▸ Tarefa 1: Qual é a produção anual da abelha jataí, de acordo com o texto sobre o mel da abelha jataí?
▸ Tarefa 2: Por favor, dê continuidade ao texto sobre o mel da abelha jataí a partir da última frase apresentada.

▸ Trecho citado:
┄┄┄┄┄┄
A produção anual da abelha jataí, uma das mais comuns no país, fica em torno de apenas 300 ml a 500 ml, informou o pesquisador da Embrapa Meio Ambiente Cristiano Menezes, em entrevista ao Serviço Nacional de Aprendizagem Rural (Senar).
“A jataí tem um mel supervalorizado, valendo até dez vezes mais do que o das abelhas africanizadas. Tem um apelo na cultura popular por ser medicinal e escoamento fácil porque as pessoas já estão sensibilizadas sobre sua qualidade e importância", disse.
No site Clube do Mel, por exemplo, um pote com 30 ml de mel de abelha jataí sai por R$39,90, o que dá R$1.330 o litro. O litro do mel de mandaçaia custa ainda mais, R$1.460.
Colmeias de abelhas jataí em Monte Carmelo (MG). Espécie é amigável, facilitando o manejo. (Wenderson Araujo/Trilux/CNA/Divulgação)
Uso medicinal milenar
O preço elevado também se explica pelas propriedades medicinais do produto, historicamente conhecidas. Relatos indicam que populações indígenas já usavam esse bálsamo há centenas e centenas de anos para combater uma série de males, como catarata, feridas e doenças da pele e do sistema respiratório.
Hoje, diversos estudos comprovam que os méis de abelhas nativas possuem ação antimicrobiana, anti-inflamatória e cicatrizante.
┄┄┄┄┄┄
▸ Dados registrados:

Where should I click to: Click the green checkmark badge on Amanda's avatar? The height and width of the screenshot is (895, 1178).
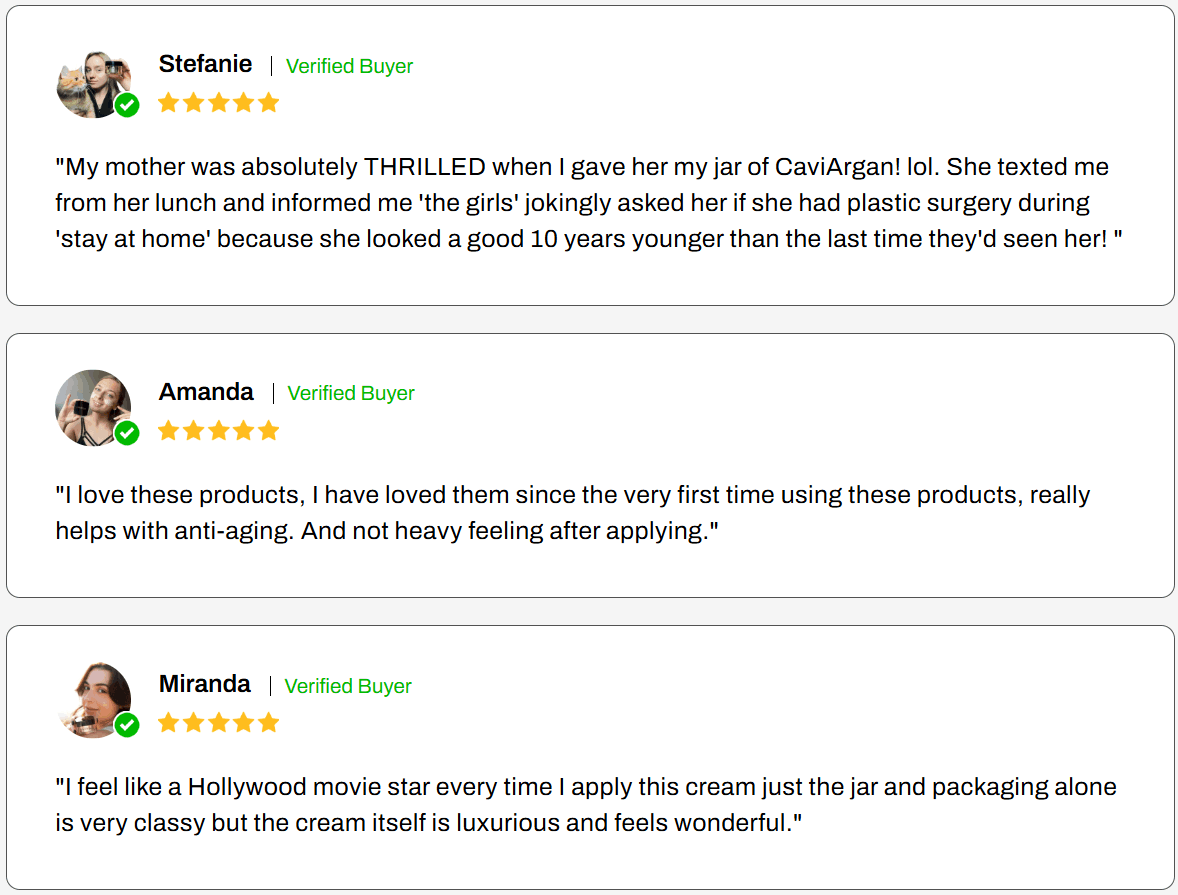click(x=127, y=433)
┄┄┄┄┄┄
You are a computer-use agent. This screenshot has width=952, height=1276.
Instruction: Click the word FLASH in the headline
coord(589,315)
┄┄┄┄┄┄
▸ Resposta 1: Fica em torno de apenas 300 ml a 500 ml.

▸ Resposta 2:
Pesquisadores do Núcleo de Pesquisas e Inovações Tecnológicas em Reabilitação Humana (INOVAFISIO), da Universidade Federal do Ceará, por exemplo, estão utilizando mel de abelha sem ferrão (jandaíra), da Caatinga, na busca por novos tratamentos para feridas de difícil cicatrização causadas por diabetes.
A pequena produtividade das abelhas nativas é compensada pelo alto valor de mercado. (Wenderson Araujo/Trilux/CNA/Divulgação)
Importância ecológica indiscutível
Se no sabor e nos benefícios à saúde os méis de abelhas nativas são diferenciados, é na tarefa de manter a biodiversidade dos biomas brasileiros que eles mais se destacam.
Os meliponíneos são responsáveis pela polinização de 30% das espécies da Caatinga e Pantanal e até 90% das espécies da Mata Atlântica, segundo a Embrapa. Diversas plantas, inclusive, são dependentes desses insetos para se reproduzir.
Abelhas nativas ajudam ainda na polinização agrícola
Já existem aproximadamente 40 culturas beneficiadas pelas abelhas sem ferrão, como açaí, morango e café, que são polinizadas naturalmente e de graça por elas, diz a Embrapa. Por isso, é interessante para o produtor rural manter áreas de mata perto das plantações. No açaí, por exemplo, a entidade relata casos de 400% de incremento na produtividade com as abelhas por perto. Dessa forma, todos ganham, o produtor e o meio ambiente.
Essa é também uma atividade desenvolvida por agricultores, em sua maioria familiares, que têm total interesse em manter a floresta em pé. Afinal, diferentemente das abelhas tradicionais, que se alimentam em qualquer lugar que encontrem açúcar, incluindo restos de comida, as indígenas buscam alimentos somente em flores e frutas de árvores nativas.
Ou seja, a meliponicultura é uma atividade efetivamente sustentável, que não só gera renda para quem vive em áreas de floresta, mas traz ganhos sociais e ambientais.
“Quando uma pessoa compra um pote de mel de abelha sem ferrão, não está comprando apenas um alimento saudável. Ela está ajudando a preservar a nossa biodiversidade e gerando renda para os guardiões da natureza”, salientou Menezes.